» Set problem a:
Copy the rows word for word, starting at the line that contains "The width and" and going to the end of the rows. Include both ends and leave the pictures out.

» Source excerpt:
+++

With the 35th anniversary of the simultaneous release of Ghostbusters and Gremlins, we look back at 10 more times we were blessed with two incredible new movies on the same day.

by | June 8, 2019 | Comments

The summer of 1984 has become one of the temporal junction points for the space-time continuum of the modern film geek. Along with 1982, the titles from these seasons are notable for the films that took years to become classics as much as the ones that became instant phenomenons. One date in particular is notable for checking all the boxes as the perfect storm in cinema history — namely June 8, 1984, which saw the release of two beloved genre films from a pair of maverick directors that would go on to capture the imaginations of viewers for generations to come: Ghostbusters and Gremlins.

With that in mind, we decided to take a look back through the past several decades to see how frequently two classics opened to the general public on the same day. While we found plenty of instances when two noteworthy films shared the same release date, only a handful of them really blew us away, and we plucked 10 from the pack that we thought were particularly fun choices. Read on for the full list, beginning with the iconic pair that inspired it in the first place.


GHOSTBUSTERS & GREMLINS

Columbia Pictures, Warner Bros.

(Photo by Columbia Pictures, Warner Bros.)

Date: June 8, 1984

While some folks were seeing Beat Street, most of the country was split between Ivan Reitman’s Ghostbusters and Joe Dante’s Gremlins. Opening atop the box office at $13.5 million and $12.5 million, respectively, the two films went on to become the second and fourth highest-grossing films of the year with $229 and $148 million each. It is actually rather rare to find two films that opened on the same weekend and enjoyed a similar level of success, since studios are often reluctant to challenge films preordained to be blockbusters. But sometimes history can change the tune of that strategy as films take on a life of their own, and sometimes you just get two phenomenal, groundbreaking movies in the same week that, even after three and a half decades have passed, still resonate with audiences new and old.


STAR TREK II: THE WRATH OF KHAN & POLTERGEIST

Paramount Pictures, MGM

(Photo by Paramount Pictures, MGM)

+++

» Material shown:
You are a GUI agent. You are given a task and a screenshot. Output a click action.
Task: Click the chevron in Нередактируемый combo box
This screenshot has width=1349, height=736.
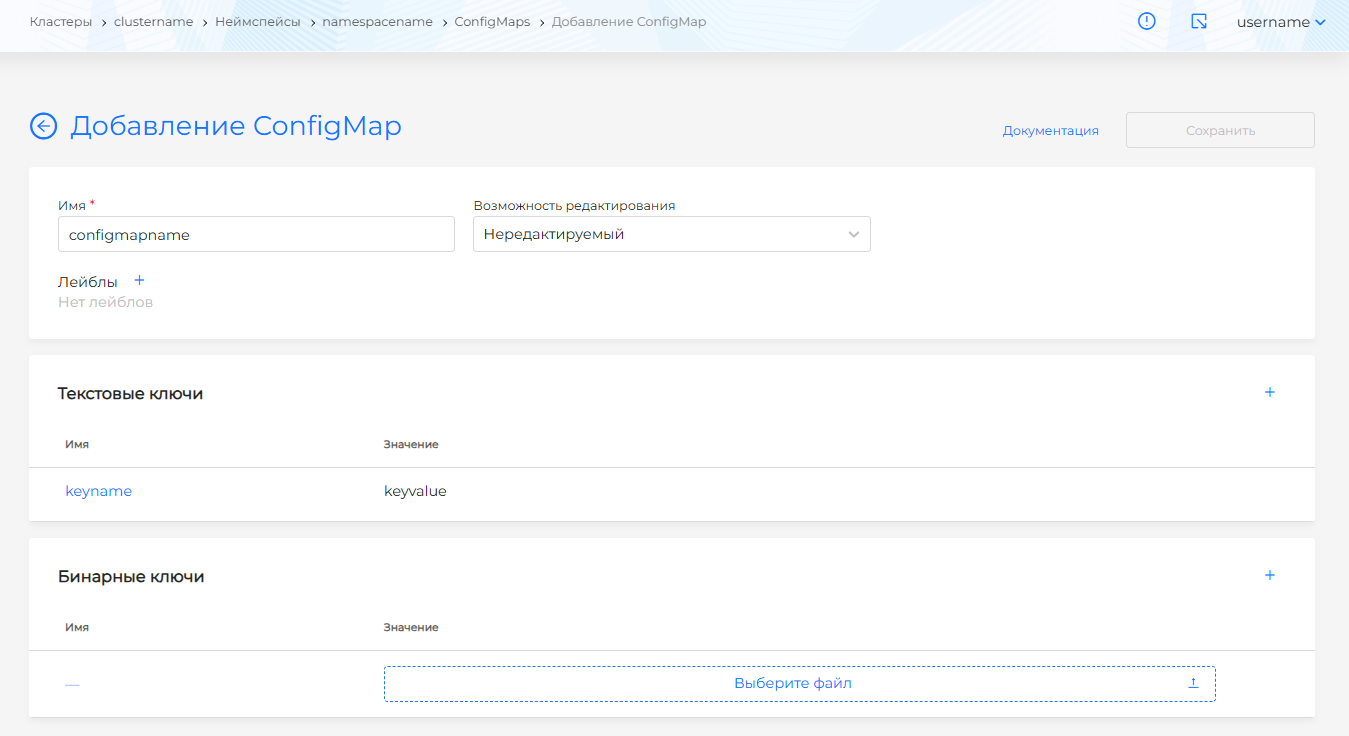[x=853, y=235]
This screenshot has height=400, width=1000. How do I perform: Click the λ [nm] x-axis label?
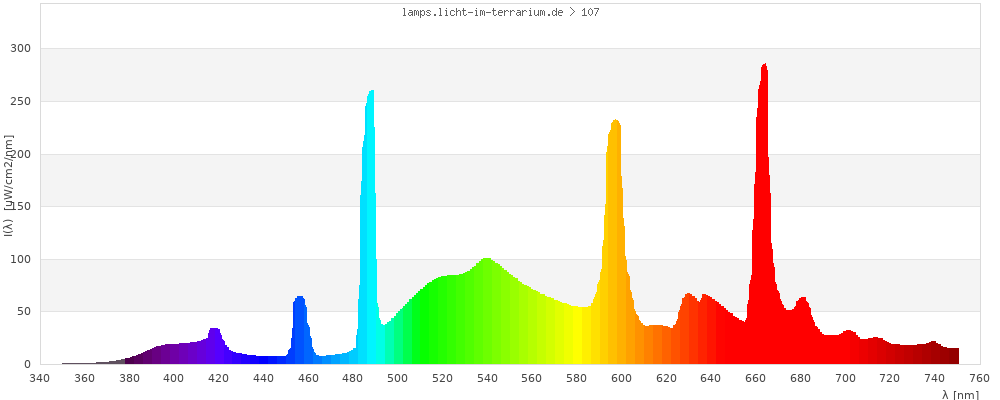point(960,394)
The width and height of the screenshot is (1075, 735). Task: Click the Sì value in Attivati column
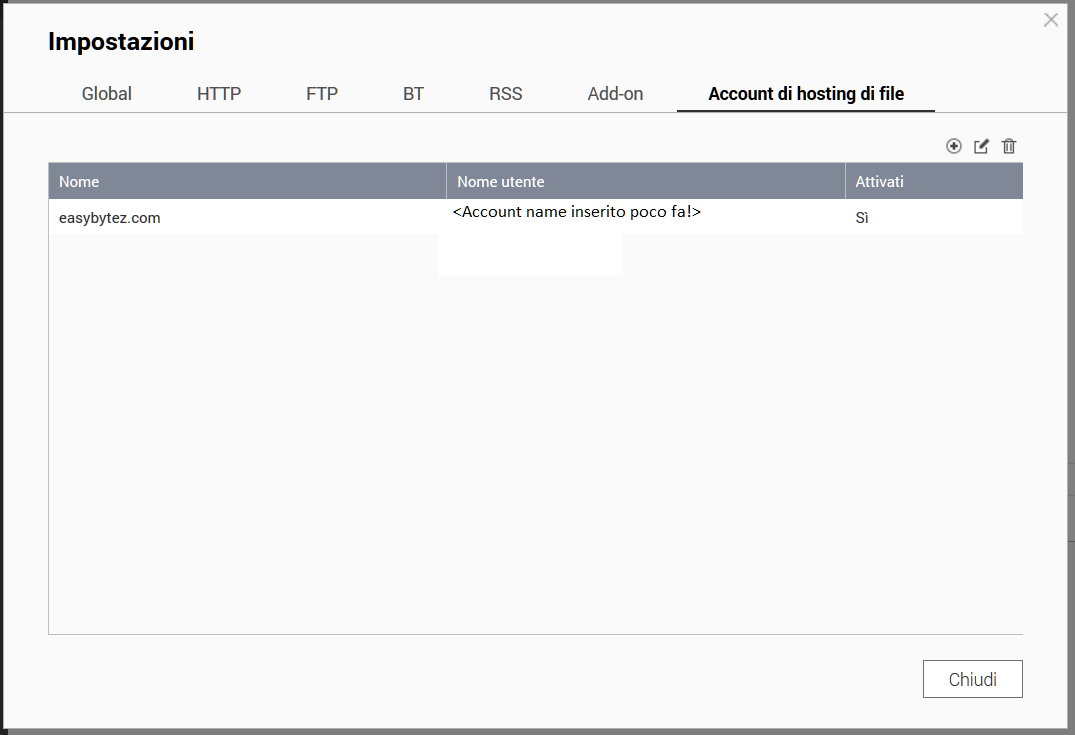point(862,217)
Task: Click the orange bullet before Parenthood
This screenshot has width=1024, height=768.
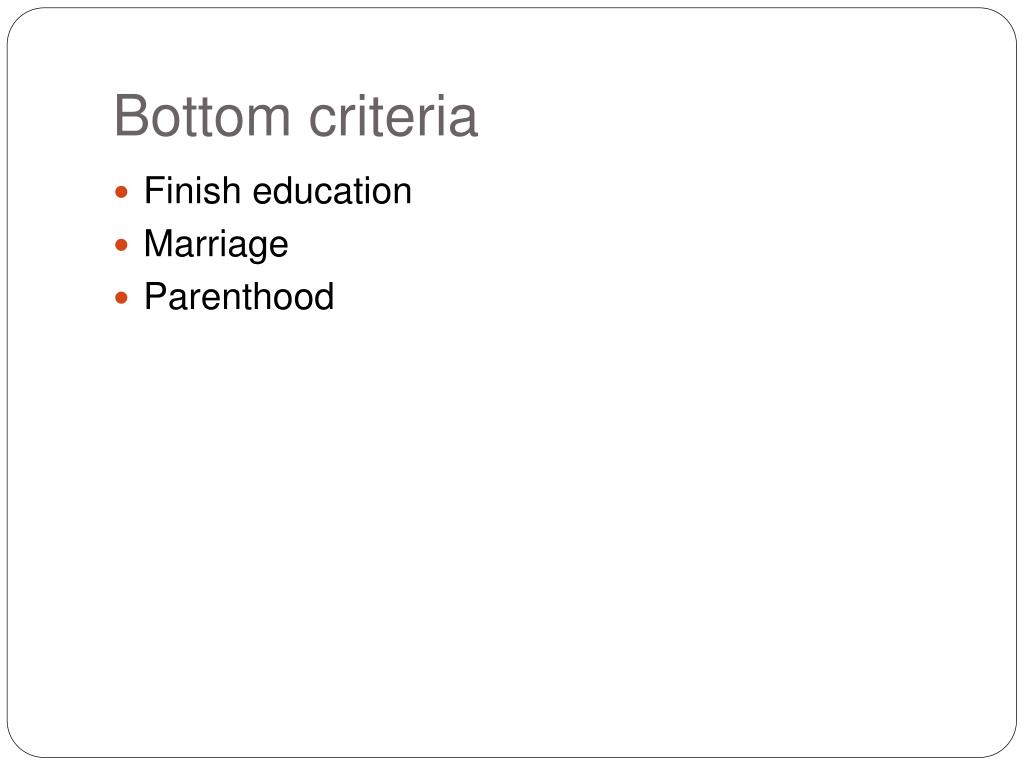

+++

» Set problem b:
Pick up the article about classic movies released on the same day from its last line and keep writing.

» Answer a:
The width and height of the screenshot is (1075, 735). Task: Click the Sì value in Attivati column
point(862,217)
Task: Click the orange bullet before Parenthood
This screenshot has width=1024, height=768.

» Answer b:
Date: June 4, 1982

A week before a boy named Elliott met his new alien friend, moviegoers had a choice between worms in ears or maggots in meat. The return of the Enterprise crew was challenged by their archenemy from the episode “Space Seed,” and it became what is considered to this day to be the definitive Star Trek adventure. Tobe Hooper’s Poltergeist actually opened that weekend to less than half of what Khan grossed, but audiences kept it in theaters past that Halloween, and it became not just the eighth highest-grossing film of the year (Khan was sixth), but has endured as one of the classic horror films passed down to new generations.


BLADE RUNNER & THE THING

Warner Bros., Universal Pictures

(Photo by Warner Bros., Universal Pictures)

Date: June 25, 1982

Even the most loyal genre enthusiasts may not have appreciated this date at the time. It was two weeks into the run of audiences falling in love with Steven Spielberg’s E.T. and a shift into darker, nastier science-fiction may not have been what they were in the mood for. Ridley Scott’s follow-up to Alien opened in fourth and John Carpenter’s grisly remake of The Thing (From Another World) was a distant eighth. Cut to decades of home video, cable, and revival screenings later, and they are now both considered irreplaceable, seminal examples of genre filmmaking.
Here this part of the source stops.